Dans un second temps, deux essais de détermination de la capacité d’ingestion ont été menés sur des troupeaux mixtes prim’Holstein et normandes au domaine expérimental Inrae du Pin-au-Haras à l’automne 2019 et 2020. Le premier a été conduit avec de l’ensilage d’herbe d’excellente qualité. Le second avec du foin de faible valeur alimentaire. Là encore, les résultats obtenus corroborent notre constat. Quels que soit la race et le fourrage distribué, l’équation de prévision de la capacité d’ingestion n’a pas lieu d’être révisée. »

Dans ce cas, comment expliquer que les niveaux de croissance ne sont pas toujours au rendez-vous ?

J. J. - « Le problème, c’est qu’il y a trop d’inconnues lors du calcul de ration des génisses. La première chose à faire est de caractériser l’animal à alimenter. Chez les génisses, l’ingestion est liée au poids vif des animaux ; il est donc essentiel de le connaître précisément pour établir une ration adaptée à leurs besoins. Cela permet aussi de vérifier que les objectifs de croissance sont bien atteints, et le cas échéant de corriger le rationnement. La pesée des génisses à des moments-clés, notamment sur la phase 0-12 mois, évite des erreurs d’appréciation affectant la croissance et par là-même l’âge au premier vêlage. Un retard de 20 kilos de croissance à 6 mois peut décaler d’un à un mois et demi la mise à la reproduction. À défaut de pesée, le recours au ruban barymétrique pour mesurer la tour de poitrine s’avère une alternative pertinente, même si elle est bien moins précise. »

Vous pointez aussi du doigt les approximations quant à la valeur des fourrages distribués…

J J. - « Si l’éleveur ne connaît pas la valeur de ses fourrages, cela engendre une approximation supplémentaire qui se cumule à la mauvaise estimation du poids vif, et biaise davantage encore le rationnement.

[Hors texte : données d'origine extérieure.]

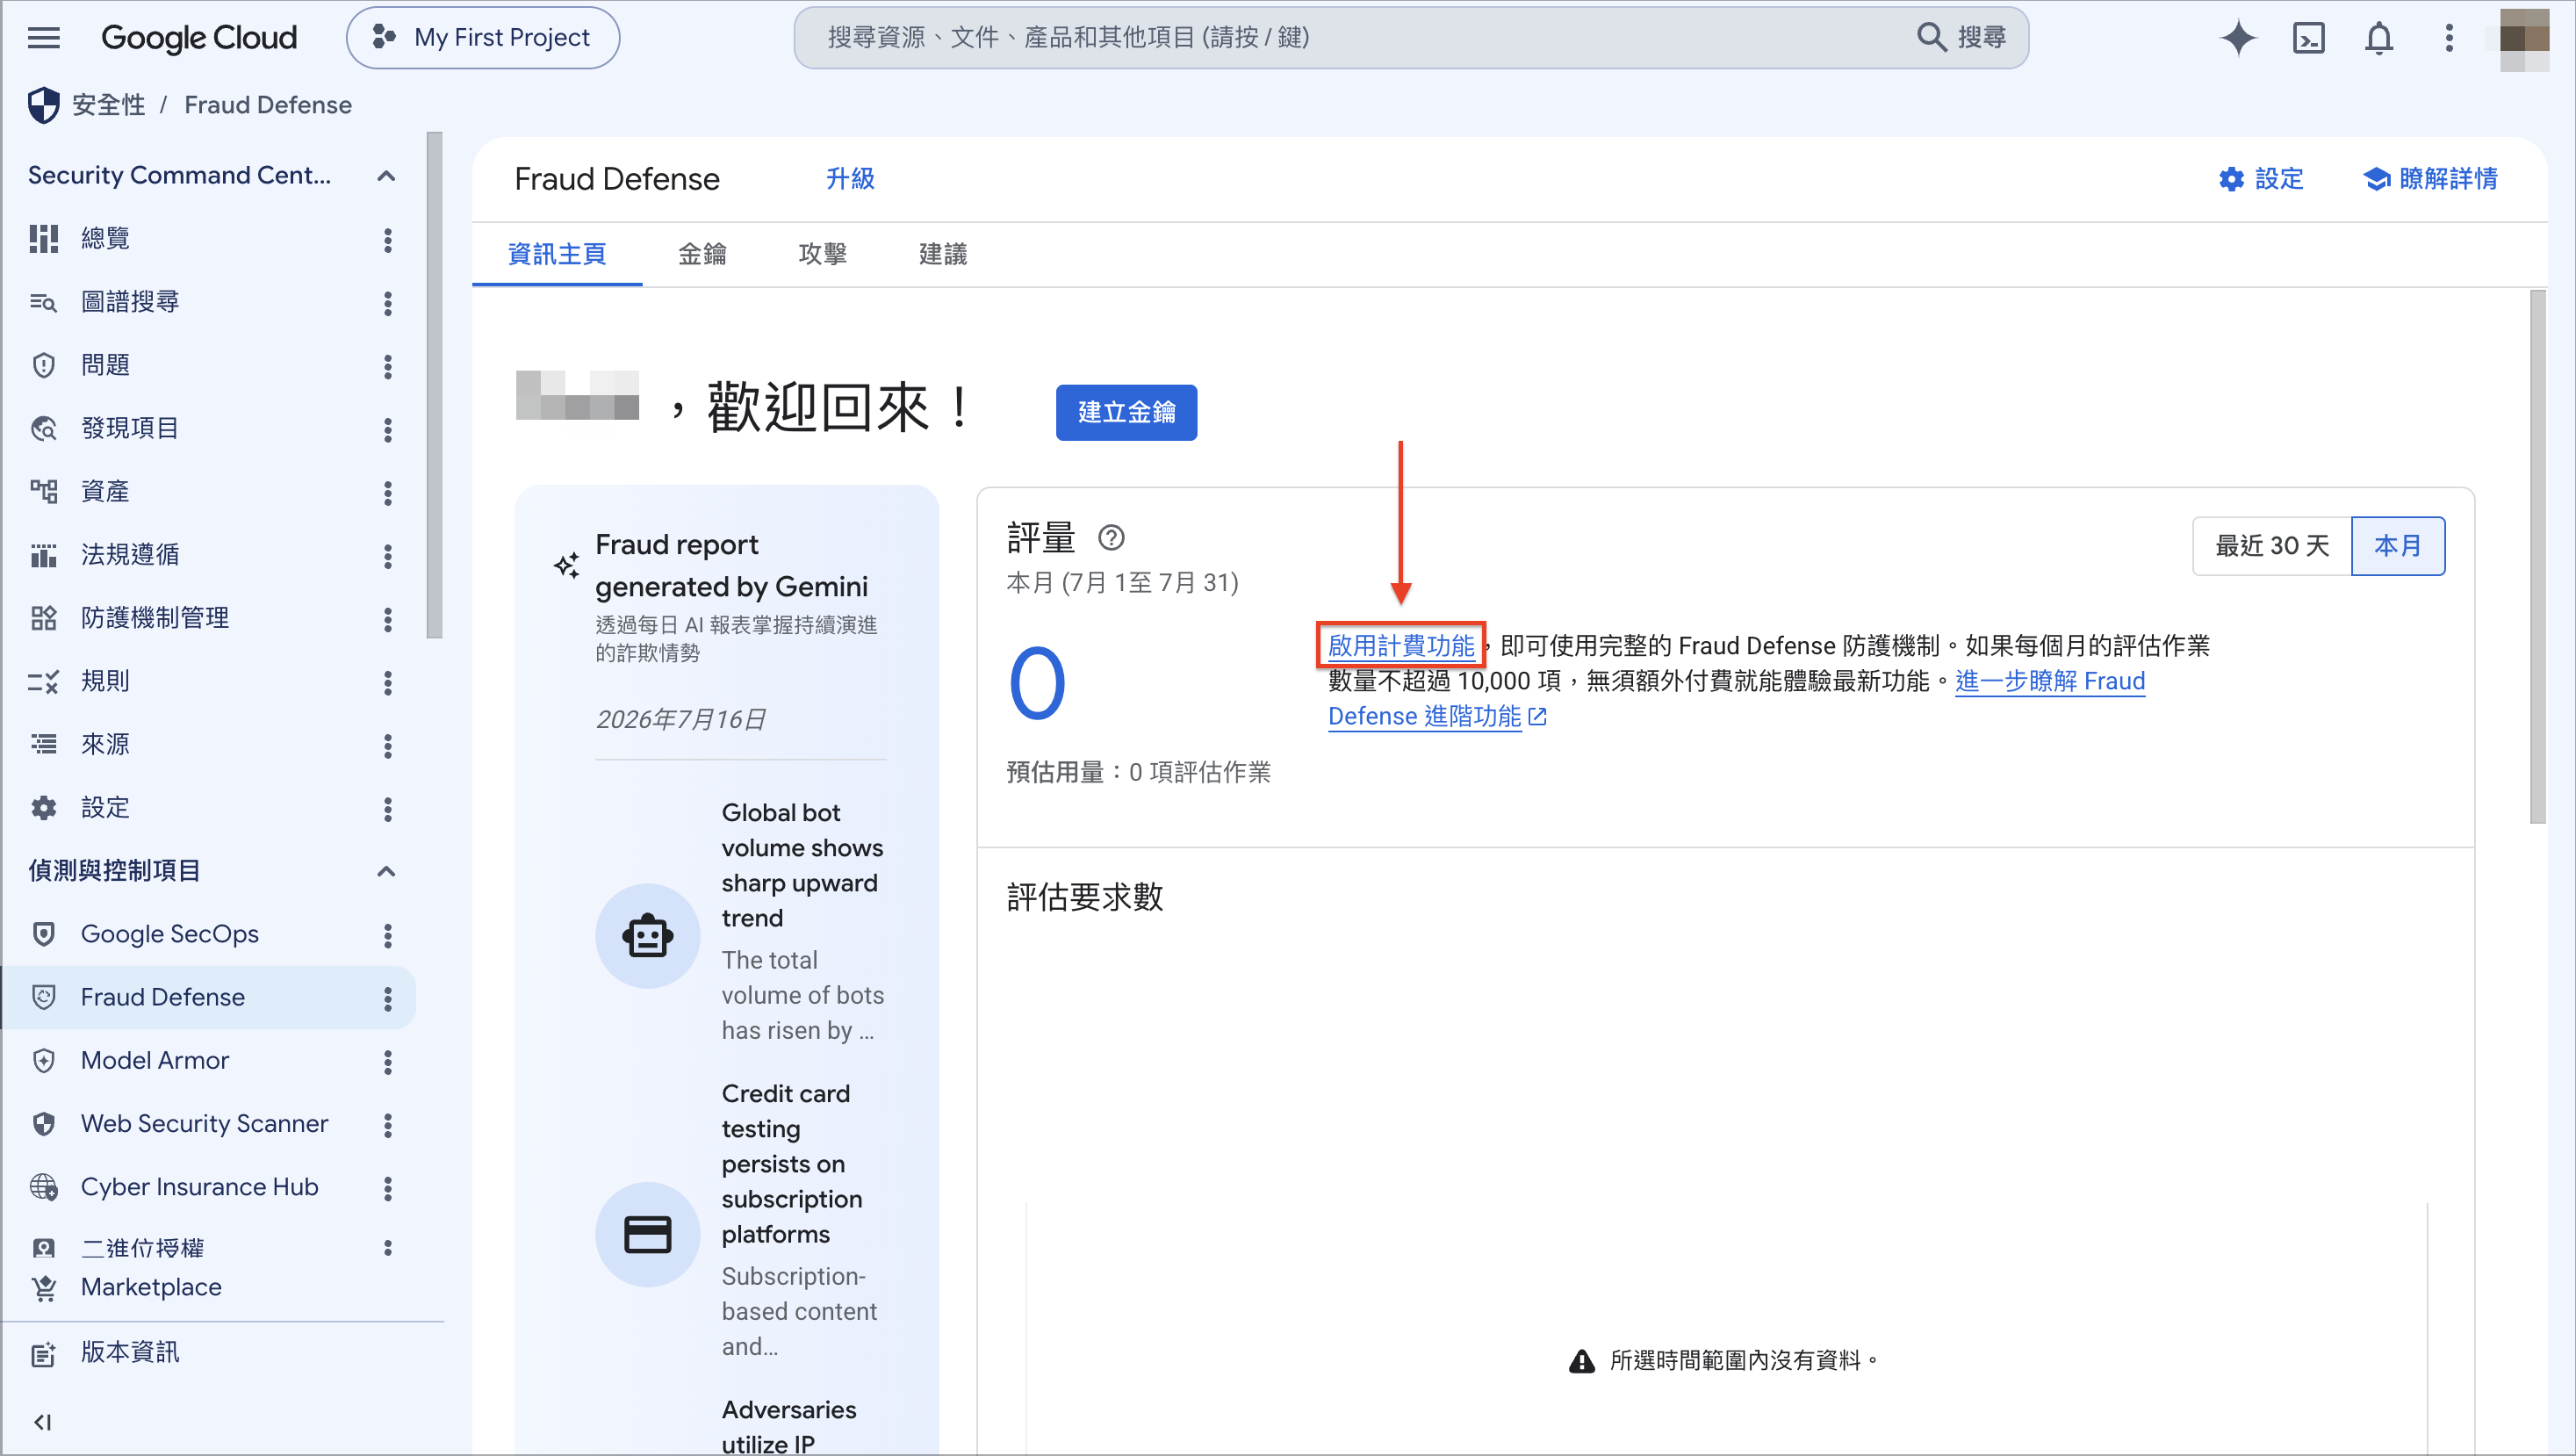The image size is (2576, 1456).
Task: Select the 本月 time range toggle
Action: click(2398, 546)
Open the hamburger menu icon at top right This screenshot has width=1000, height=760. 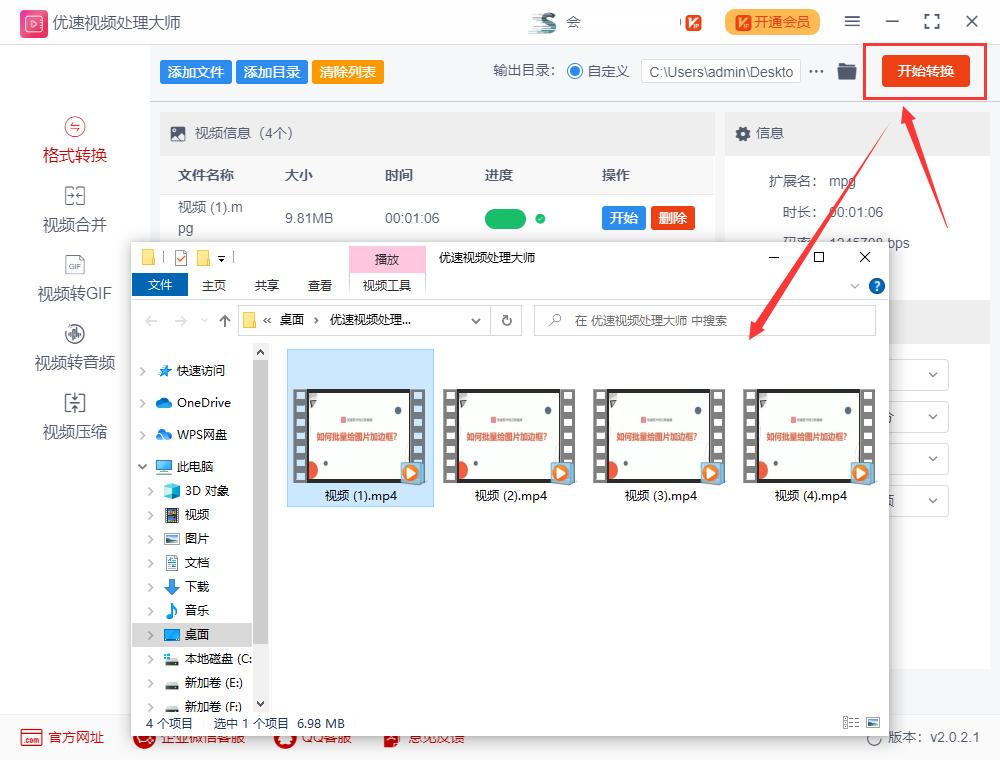(853, 21)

Par exemple, pour une génisse de 400 kilos, une erreur d’estimation de 0,05 UFL sur la valeur d’un foin distribué à volonté avec 1 kilo de concentré, entraîne une variation d’ingestion totale quotidienne de 0,5 kg MS. Cela équivaut à une variation moyenne de la croissance attendue de 190 g/j, soit 20 % de la croissance ! »
 

Facile : la mesure du tour de poitrine !

Bien que moins précise que la pesée, la mesure du tour de poitrine au cornadis donne des repères pour suivre la croissance. « À choisir, mesurer trois à quatre fois le tour de thorax (à 3 mois, 6 mois, 2 semaines après la rentrée en stabulation et avant la mise à l’herbe suivante) a plus d’intérêt qu’une seule pesée », estime Julien Jurquet de l’Idele. Des abaques sont disponibles par race : prim’Holstein, montbéliarde, normande. Les races abondance et tarentaise disposent aussi de leur propre référentiel.